# What is required:
Copy the data below line for line, with no changes.

# Records for the task:
--------

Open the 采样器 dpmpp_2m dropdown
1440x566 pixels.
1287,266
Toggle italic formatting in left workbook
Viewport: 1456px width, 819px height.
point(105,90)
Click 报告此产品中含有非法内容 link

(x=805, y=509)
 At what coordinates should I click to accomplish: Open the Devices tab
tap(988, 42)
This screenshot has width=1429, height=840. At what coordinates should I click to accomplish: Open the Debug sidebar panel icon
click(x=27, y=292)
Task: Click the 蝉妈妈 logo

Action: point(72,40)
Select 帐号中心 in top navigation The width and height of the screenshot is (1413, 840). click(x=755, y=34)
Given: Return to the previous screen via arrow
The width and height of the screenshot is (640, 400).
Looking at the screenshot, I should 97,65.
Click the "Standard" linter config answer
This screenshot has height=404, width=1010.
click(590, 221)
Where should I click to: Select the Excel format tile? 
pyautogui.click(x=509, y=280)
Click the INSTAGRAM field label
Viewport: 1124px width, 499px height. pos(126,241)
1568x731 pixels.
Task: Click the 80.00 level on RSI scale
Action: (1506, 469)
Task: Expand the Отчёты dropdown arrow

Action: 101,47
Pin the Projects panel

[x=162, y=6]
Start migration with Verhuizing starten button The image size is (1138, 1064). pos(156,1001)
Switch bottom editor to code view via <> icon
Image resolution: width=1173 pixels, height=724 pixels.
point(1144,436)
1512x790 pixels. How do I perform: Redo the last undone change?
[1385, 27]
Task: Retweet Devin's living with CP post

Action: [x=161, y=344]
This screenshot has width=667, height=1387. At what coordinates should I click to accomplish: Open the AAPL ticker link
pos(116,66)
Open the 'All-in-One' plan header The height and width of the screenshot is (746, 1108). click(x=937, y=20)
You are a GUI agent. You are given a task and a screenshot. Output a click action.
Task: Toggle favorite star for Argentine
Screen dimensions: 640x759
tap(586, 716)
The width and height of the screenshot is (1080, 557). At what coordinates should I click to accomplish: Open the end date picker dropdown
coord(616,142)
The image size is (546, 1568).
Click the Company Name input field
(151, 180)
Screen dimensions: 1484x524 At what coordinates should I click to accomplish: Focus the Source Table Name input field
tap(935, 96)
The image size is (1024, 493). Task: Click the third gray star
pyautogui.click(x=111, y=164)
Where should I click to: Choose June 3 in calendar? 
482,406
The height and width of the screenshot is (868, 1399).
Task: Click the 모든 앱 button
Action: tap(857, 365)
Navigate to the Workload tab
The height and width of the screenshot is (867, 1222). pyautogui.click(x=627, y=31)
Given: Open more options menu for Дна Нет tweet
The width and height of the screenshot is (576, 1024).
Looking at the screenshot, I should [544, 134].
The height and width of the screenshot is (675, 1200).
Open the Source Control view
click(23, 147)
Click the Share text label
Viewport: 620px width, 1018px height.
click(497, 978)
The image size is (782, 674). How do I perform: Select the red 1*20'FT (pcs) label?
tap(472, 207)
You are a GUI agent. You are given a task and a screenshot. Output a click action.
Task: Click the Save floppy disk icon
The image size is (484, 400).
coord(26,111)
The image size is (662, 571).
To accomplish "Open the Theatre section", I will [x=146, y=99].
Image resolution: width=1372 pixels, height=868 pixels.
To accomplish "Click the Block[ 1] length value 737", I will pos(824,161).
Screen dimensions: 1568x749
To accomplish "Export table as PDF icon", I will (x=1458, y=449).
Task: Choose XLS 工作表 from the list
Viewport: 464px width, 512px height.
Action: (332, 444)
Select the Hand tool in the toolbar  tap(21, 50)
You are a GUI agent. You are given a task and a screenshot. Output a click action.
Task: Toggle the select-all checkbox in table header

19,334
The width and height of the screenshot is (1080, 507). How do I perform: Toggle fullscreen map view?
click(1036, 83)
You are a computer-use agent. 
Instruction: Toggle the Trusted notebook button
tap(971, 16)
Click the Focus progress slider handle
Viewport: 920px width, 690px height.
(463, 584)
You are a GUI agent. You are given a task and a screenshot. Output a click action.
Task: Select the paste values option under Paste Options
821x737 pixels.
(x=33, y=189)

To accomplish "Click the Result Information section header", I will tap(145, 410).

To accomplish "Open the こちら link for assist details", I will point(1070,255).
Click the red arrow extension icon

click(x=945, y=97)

--------

# Solution:
Open the 采样器 dpmpp_2m dropdown
1440x566 pixels.
1287,266
Toggle italic formatting in left workbook
Viewport: 1456px width, 819px height.
point(105,90)
Click 报告此产品中含有非法内容 link

(x=805, y=509)
 At what coordinates should I click to accomplish: Open the Devices tab
tap(988, 42)
This screenshot has width=1429, height=840. At what coordinates should I click to accomplish: Open the Debug sidebar panel icon
click(x=27, y=292)
Task: Click the 蝉妈妈 logo

Action: point(72,40)
Select 帐号中心 in top navigation The width and height of the screenshot is (1413, 840). click(x=755, y=34)
Given: Return to the previous screen via arrow
The width and height of the screenshot is (640, 400).
Looking at the screenshot, I should 97,65.
Click the "Standard" linter config answer
This screenshot has height=404, width=1010.
click(590, 221)
Where should I click to: Select the Excel format tile? 
pyautogui.click(x=509, y=280)
Click the INSTAGRAM field label
Viewport: 1124px width, 499px height. pos(126,241)
1568x731 pixels.
Task: Click the 80.00 level on RSI scale
Action: (1506, 469)
Task: Expand the Отчёты dropdown arrow

Action: 101,47
Pin the Projects panel

[x=162, y=6]
Start migration with Verhuizing starten button The image size is (1138, 1064). pos(156,1001)
Switch bottom editor to code view via <> icon
Image resolution: width=1173 pixels, height=724 pixels.
point(1144,436)
1512x790 pixels. How do I perform: Redo the last undone change?
[1385, 27]
Task: Retweet Devin's living with CP post

Action: [x=161, y=344]
This screenshot has width=667, height=1387. At what coordinates should I click to accomplish: Open the AAPL ticker link
pos(116,66)
Open the 'All-in-One' plan header The height and width of the screenshot is (746, 1108). click(x=937, y=20)
You are a GUI agent. You are given a task and a screenshot. Output a click action.
Task: Toggle favorite star for Argentine
Screen dimensions: 640x759
tap(586, 716)
The width and height of the screenshot is (1080, 557). At what coordinates should I click to accomplish: Open the end date picker dropdown
coord(616,142)
The image size is (546, 1568).
Click the Company Name input field
(151, 180)
Screen dimensions: 1484x524 At what coordinates should I click to accomplish: Focus the Source Table Name input field
tap(935, 96)
The image size is (1024, 493). Task: Click the third gray star
pyautogui.click(x=111, y=164)
Where should I click to: Choose June 3 in calendar? 
482,406
The height and width of the screenshot is (868, 1399).
Task: Click the 모든 앱 button
Action: tap(857, 365)
Navigate to the Workload tab
The height and width of the screenshot is (867, 1222). pyautogui.click(x=627, y=31)
Given: Open more options menu for Дна Нет tweet
The width and height of the screenshot is (576, 1024).
Looking at the screenshot, I should [544, 134].
The height and width of the screenshot is (675, 1200).
Open the Source Control view
click(23, 147)
Click the Share text label
Viewport: 620px width, 1018px height.
click(497, 978)
The image size is (782, 674). How do I perform: Select the red 1*20'FT (pcs) label?
tap(472, 207)
You are a GUI agent. You are given a task and a screenshot. Output a click action.
Task: Click the Save floppy disk icon
The image size is (484, 400).
coord(26,111)
The image size is (662, 571).
To accomplish "Open the Theatre section", I will [x=146, y=99].
Image resolution: width=1372 pixels, height=868 pixels.
To accomplish "Click the Block[ 1] length value 737", I will pos(824,161).
Screen dimensions: 1568x749
To accomplish "Export table as PDF icon", I will (x=1458, y=449).
Task: Choose XLS 工作表 from the list
Viewport: 464px width, 512px height.
Action: (332, 444)
Select the Hand tool in the toolbar  tap(21, 50)
You are a GUI agent. You are given a task and a screenshot. Output a click action.
Task: Toggle the select-all checkbox in table header

19,334
The width and height of the screenshot is (1080, 507). How do I perform: Toggle fullscreen map view?
click(1036, 83)
You are a computer-use agent. 
Instruction: Toggle the Trusted notebook button
tap(971, 16)
Click the Focus progress slider handle
Viewport: 920px width, 690px height.
(463, 584)
You are a GUI agent. You are given a task and a screenshot. Output a click action.
Task: Select the paste values option under Paste Options
821x737 pixels.
(x=33, y=189)

To accomplish "Click the Result Information section header", I will tap(145, 410).

To accomplish "Open the こちら link for assist details", I will point(1070,255).
Click the red arrow extension icon

click(x=945, y=97)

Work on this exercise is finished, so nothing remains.